MILAN — Roberto Cavalli will make his fragrance debut with a women’s scent set to slither onto European shelves in September. Called Roberto Cavalli, the scent features the designer’s trademark animal prints, particularly snakeskin and zebra stripes, in its packaging and ad campaign.
This story first appeared in the June 7, 2002 issue of WWD. Subscribe Today.
Cavalli designed the rectangular silver box with transparent pink sliding cover, which is printed with zebra and snake patterns, while Serge Mansou designed the bottle, which features a removable plastic serpent at its top.
“It is every designer’s dream to make a perfume,” said Cavalli, who paraded through the launch party with a gigantic boa constrictor on his shoulders. “This is a perfume of temptation.”

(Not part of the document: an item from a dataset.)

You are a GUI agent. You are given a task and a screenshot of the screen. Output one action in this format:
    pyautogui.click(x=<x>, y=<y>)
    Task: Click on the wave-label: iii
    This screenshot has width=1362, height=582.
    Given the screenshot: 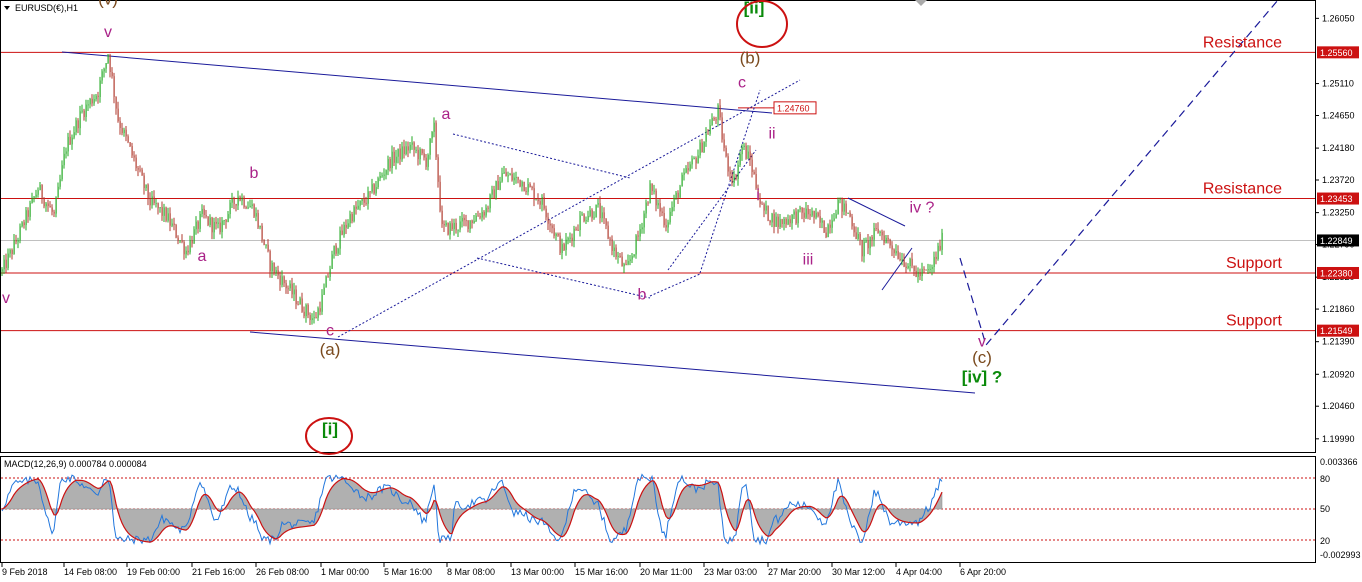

Created by Dragoco, Roberto Cavalli is a fresh floral wood with notes such as Calabrese bergamot, freesia and amber. Prices start at $51.66 for a 40-ml. eau de parfum. All prices have been converted from the euro at current exchange rates.
ITF, which is 20 percent owned by Martone and 80 percent by IT holding, holds the worldwide distribution license for Roberto Cavalli Profumo. Company executives declined to discuss numbers, but Vincenza Basile, director of marketing operations, did note that the company will ship 130,000 pieces in Italy at the launch. Roberto Martone, president, said ITF expects overall turnover for the company to reach $145.6 million in five years.
Roberto Cavalli will be distributed in Italy, Austria and Germany in September 2002, and in the U.S. sometime in 2003. In addition to the juice, the lineup includes Bath & Shower Gel (150-ml., $24.42), Body Lotion (150-ml., $29.12), Natural Spray Deodorant (100-ml., $23.48) and Soap with Case (100 grams, $18.78).
The launch will be supported with a $1.8 million print and TV campaign created by Milan-based Les Gitanes. The print ads feature a model sprawled on the sand holding a boa constrictor slinking between her legs and across her upper body. An alternative campaign is being planned in the event that the ad is too racy for the U.S.”